Как бы то ни было, данный документ, к сожалению, не опроверг, а лишь подтвердил мой скептический настрой. Не стану анализировать каждый пункт Плана в отдельности. Для этого нужен другой формат и другой жанр. Отмечу лишь, что в нем можно найти и дельные идеи. Но в целом, когда заканчиваешь читать этот документ, возникает стойкое чувство: никакой это не «Национальный план». Ведь за таким названием должна стоять подлинная стратегия. Ее-то как раз тут и нет.

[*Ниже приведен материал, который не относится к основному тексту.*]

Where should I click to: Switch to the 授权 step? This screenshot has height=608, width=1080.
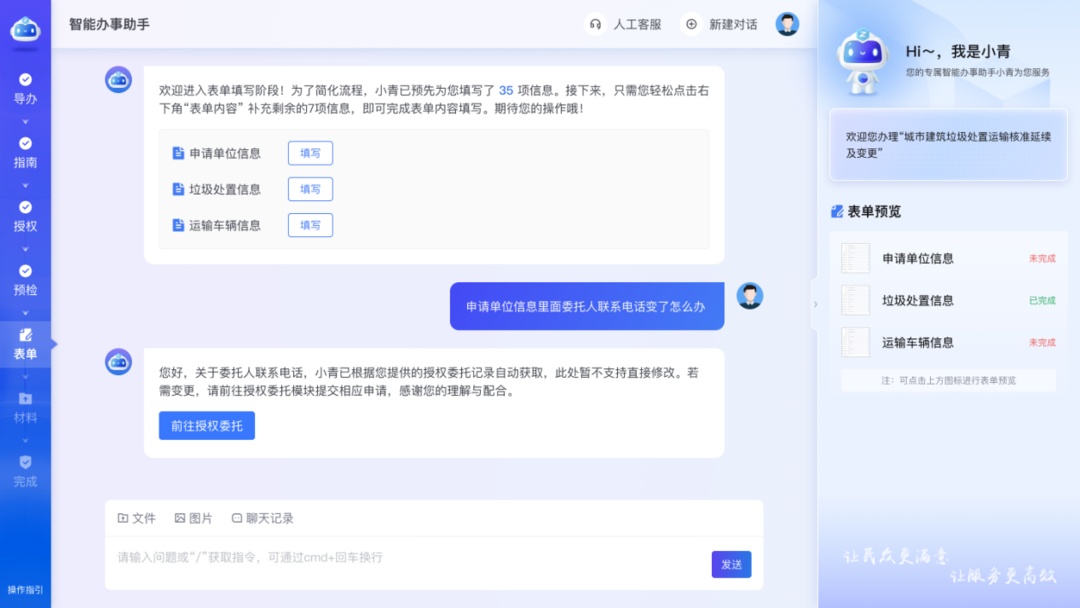[x=25, y=216]
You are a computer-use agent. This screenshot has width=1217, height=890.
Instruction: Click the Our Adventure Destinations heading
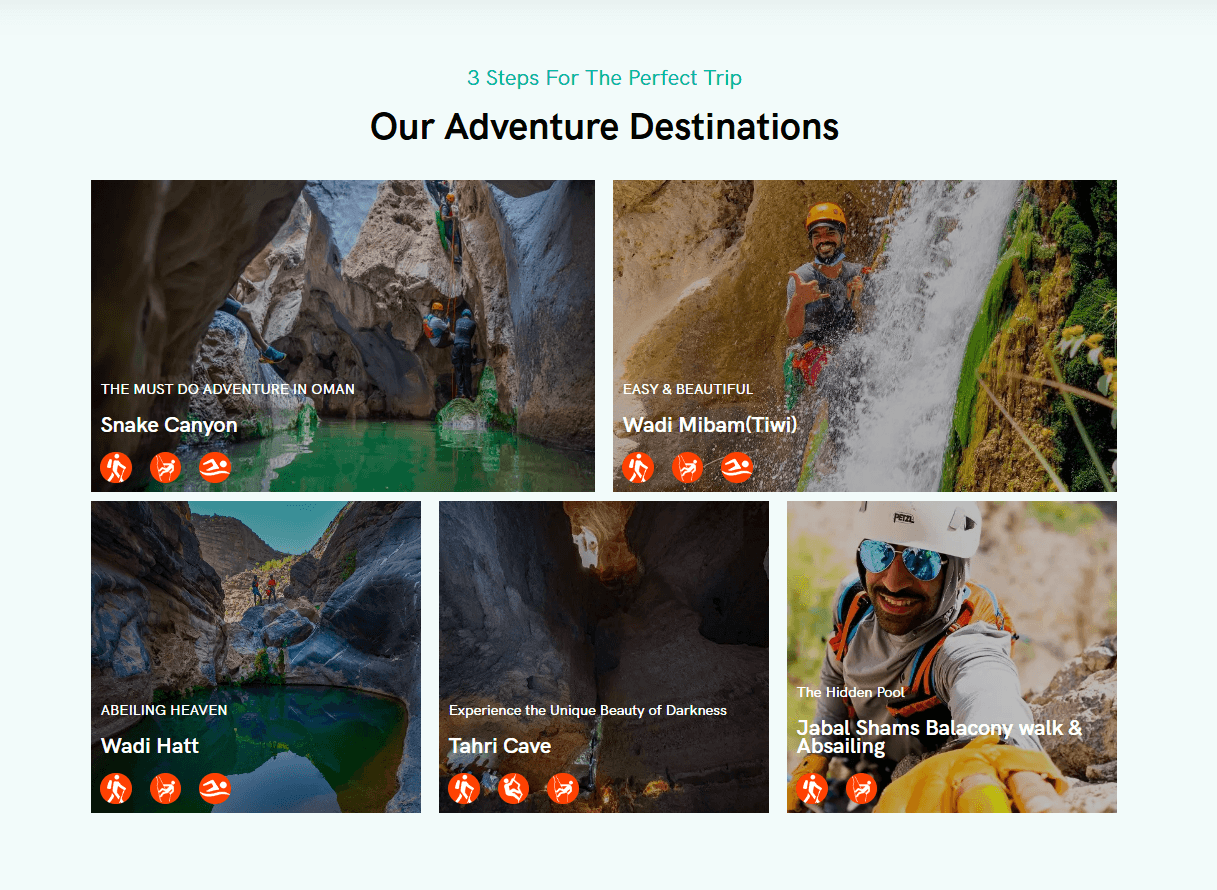pyautogui.click(x=605, y=127)
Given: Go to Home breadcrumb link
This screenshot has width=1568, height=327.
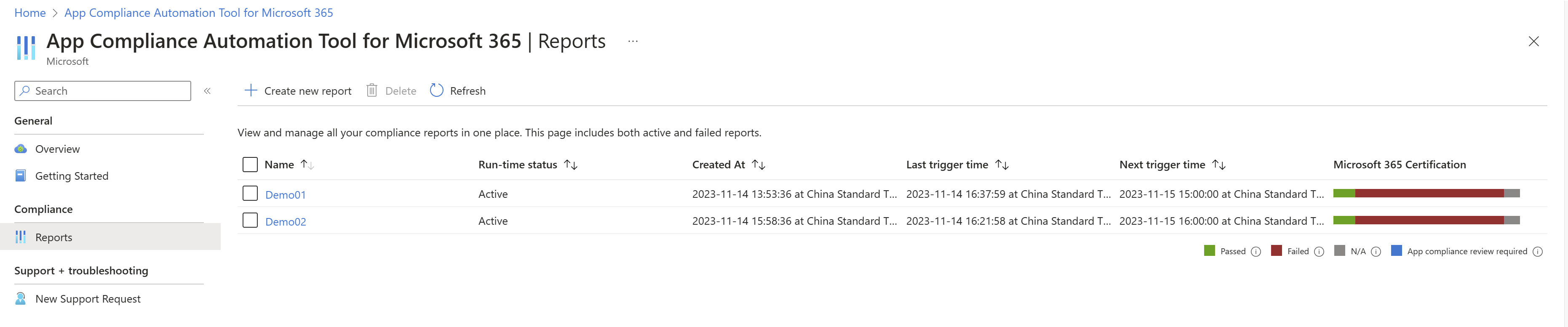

Нередко за внешне сухими строчками властного акта, особенно затрагивающего острую социальную проблему, угадывается либо искреннее стремление хотя бы локализовать общественную язву, либо забалтывание проблемы. Последнее может быть и следствием нежелания ее решать, и интеллектуальной немочью, скрываемой за потоком гладких слов. Мне трудно сказать, с чем мы имеем дело в данном случае. Но точно не с восприятием коррупции как самого больного места нашего социального бытия. Попробую примерами показать, на чем основывается такой вывод.
* * *
- Среди мер раздела «по законодательному обеспечению противодействия коррупции», в подразделе «меры по профилактике коррупции», значится такая (курсив мой. — М.К.):
«возложение на государственных и муниципальных служащих обязанности
уведомлять о ставших им известными в связи с выполнением своих
должностных обязанностей случаях коррупционных или иных правонарушений,
а также привлечение к дисциплинарной и иной ответственности
за невыполнение данной обязанности».
В принципе мировой практике известна система, скажем так, «взаимного контроля». Но!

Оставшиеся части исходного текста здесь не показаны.